* [Text extract]
Page MenuHomePhabricator

Draw sample of Wikidata revisions for ORES training data
Closed, ResolvedPublic

Description

Problem:
The ORES tool for revisions helps Wikidata editors to maintain Wikidata's data. The tool could profit from more training data to stay up to date and make better predictions. The training data that we get through the labeling tool für ORES quality score is not sufficient.

Solution:
We have the opportunity to get 2.000 new revisions categorized. To make this happen we need to draw a sample of 10.000 revisions as described in the Sampling section below.

Sampling:

  • basic population: all revisions of the last 12 months (timespan of 1 year)
  • sample: n=10.000 randomly selected revisions of the basic population
  • data set: revision_oldid, item_qid, class_qid, class_en-label, user_isbot (i.e. in bots group)
  • file format: csv (or other sharable text based format)

Example:

revision_oldid, item_qid, class_qid, class_en-label, user_isbot
1540889995, "Q545724", "Q5", "human", false

Acceptance criteria:

Open questions:

  • What is the ORES classification of revisions based on? Is the oldid or the diff or something else? What does this mean for the data set we need?
  • What would be the optimal way to use these 2.000 human-categorized revisions? Can we focus on hard and useful stuff without jeopardizing the balance of ORES? Could we for example treat bot edits and massive classes like "academic papers" and "astronomical objects" differently? (e.g. segmented sample for external evaluation and self-evaluate the "easy" stuff)

Event Timeline

Manuel updated the task description. (Show Details)

What would be the optimal way to use these 2.000 human-categorized revisions? Can we focus on hard and useful stuff without jeopardizing the balance of ORES? Could we for example treat bot edits and massive classes like "academic papers" and "astronomical objects" differently? (e.g. segmented sample for external evaluation and self-evaluate the "easy" stuff)

Yes, we can just skip edits by bots, and instances of scholarly articles and astronomical objects. Because they are not what we are looking for when we want ORES to evaluate human edits. This would be different if our goal were improving the model for Item quality (though even then there would be ways to optimize things).

That being said, after the revisions haven been scored by humans, we can still significantly improve the amount of training data we have by using self-training: training ORES with the data, letting it score more revisions, and then adding the revisions where it is very confident to the training data and repeating that process as often as needed.

* [Records to process]
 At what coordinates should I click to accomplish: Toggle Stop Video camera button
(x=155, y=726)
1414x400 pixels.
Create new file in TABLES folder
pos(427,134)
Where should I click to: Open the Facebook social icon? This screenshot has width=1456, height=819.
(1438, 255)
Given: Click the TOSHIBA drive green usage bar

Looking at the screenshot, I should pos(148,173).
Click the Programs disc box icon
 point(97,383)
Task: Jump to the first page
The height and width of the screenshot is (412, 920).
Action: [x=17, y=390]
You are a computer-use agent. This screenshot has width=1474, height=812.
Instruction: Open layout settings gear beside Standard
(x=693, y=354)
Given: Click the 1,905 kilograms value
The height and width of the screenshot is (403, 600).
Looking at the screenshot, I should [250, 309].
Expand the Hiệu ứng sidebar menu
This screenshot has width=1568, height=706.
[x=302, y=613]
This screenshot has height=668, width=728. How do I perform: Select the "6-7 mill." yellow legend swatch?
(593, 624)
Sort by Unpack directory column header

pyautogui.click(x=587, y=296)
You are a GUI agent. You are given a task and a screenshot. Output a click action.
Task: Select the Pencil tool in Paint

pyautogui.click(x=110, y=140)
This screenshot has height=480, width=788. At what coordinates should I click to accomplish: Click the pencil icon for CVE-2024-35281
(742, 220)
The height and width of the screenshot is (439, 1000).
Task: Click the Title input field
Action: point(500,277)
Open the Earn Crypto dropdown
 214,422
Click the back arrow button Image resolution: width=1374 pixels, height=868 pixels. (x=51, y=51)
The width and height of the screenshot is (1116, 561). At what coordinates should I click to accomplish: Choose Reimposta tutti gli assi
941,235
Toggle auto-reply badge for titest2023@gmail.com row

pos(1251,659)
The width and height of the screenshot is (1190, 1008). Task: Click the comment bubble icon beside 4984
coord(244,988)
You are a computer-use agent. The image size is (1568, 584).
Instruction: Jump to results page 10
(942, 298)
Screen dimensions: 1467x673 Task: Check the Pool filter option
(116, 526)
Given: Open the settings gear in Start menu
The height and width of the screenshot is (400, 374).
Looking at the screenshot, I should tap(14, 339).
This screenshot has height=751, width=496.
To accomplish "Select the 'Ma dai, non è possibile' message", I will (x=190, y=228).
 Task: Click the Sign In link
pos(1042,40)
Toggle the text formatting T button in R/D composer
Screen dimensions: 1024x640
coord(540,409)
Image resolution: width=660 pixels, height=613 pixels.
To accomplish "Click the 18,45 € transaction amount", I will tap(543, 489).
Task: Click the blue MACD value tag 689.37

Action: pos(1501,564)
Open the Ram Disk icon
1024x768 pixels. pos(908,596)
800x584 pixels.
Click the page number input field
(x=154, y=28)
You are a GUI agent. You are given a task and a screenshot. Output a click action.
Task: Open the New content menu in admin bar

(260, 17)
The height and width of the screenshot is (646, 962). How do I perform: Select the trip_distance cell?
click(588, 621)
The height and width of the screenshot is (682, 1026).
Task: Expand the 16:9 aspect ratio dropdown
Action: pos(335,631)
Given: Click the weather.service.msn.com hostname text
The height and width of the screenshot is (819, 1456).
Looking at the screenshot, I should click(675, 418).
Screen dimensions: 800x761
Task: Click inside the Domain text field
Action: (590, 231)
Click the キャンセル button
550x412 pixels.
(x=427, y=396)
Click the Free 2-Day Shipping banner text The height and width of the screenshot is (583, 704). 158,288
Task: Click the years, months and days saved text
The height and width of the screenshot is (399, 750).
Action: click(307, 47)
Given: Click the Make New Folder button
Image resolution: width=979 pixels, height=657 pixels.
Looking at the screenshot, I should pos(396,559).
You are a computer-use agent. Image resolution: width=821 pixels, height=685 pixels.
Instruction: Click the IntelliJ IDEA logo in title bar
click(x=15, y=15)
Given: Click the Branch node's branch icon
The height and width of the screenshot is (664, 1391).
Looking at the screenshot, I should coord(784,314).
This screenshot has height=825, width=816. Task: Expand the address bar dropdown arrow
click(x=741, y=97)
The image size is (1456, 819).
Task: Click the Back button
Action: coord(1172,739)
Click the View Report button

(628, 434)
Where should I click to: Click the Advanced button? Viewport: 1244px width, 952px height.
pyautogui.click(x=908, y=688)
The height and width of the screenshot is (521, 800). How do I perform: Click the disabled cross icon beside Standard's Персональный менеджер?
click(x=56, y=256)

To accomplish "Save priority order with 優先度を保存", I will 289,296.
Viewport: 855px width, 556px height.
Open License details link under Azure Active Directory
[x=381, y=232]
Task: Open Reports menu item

* [What you need to do]
#1 List the field names in the data set that the ORES sampling page specifies for the sample.
#2 Rewrite the records from the line with "800x584 pixels." to the line with "click(x=15, y=15)", replacing "pixels" with "px" and leaving everything else unchanged.

* [Answer set]
#1 revision_oldid, item_qid, class_qid, class_en-label, user_isbot

#2
800x584 px.
Click the page number input field
(x=154, y=28)
You are a GUI agent. You are given a task and a screenshot. Output a click action.
Task: Open the New content menu in admin bar

(260, 17)
The height and width of the screenshot is (646, 962). How do I perform: Select the trip_distance cell?
click(588, 621)
The height and width of the screenshot is (682, 1026).
Task: Expand the 16:9 aspect ratio dropdown
Action: pos(335,631)
Given: Click the weather.service.msn.com hostname text
The height and width of the screenshot is (819, 1456).
Looking at the screenshot, I should click(675, 418).
Screen dimensions: 800x761
Task: Click inside the Domain text field
Action: (590, 231)
Click the キャンセル button
550x412 px.
(x=427, y=396)
Click the Free 2-Day Shipping banner text The height and width of the screenshot is (583, 704). 158,288
Task: Click the years, months and days saved text
The height and width of the screenshot is (399, 750).
Action: click(307, 47)
Given: Click the Make New Folder button
Image resolution: width=979 px, height=657 px.
Looking at the screenshot, I should pos(396,559).
You are a computer-use agent. Image resolution: width=821 px, height=685 px.
Instruction: Click the IntelliJ IDEA logo in title bar
click(x=15, y=15)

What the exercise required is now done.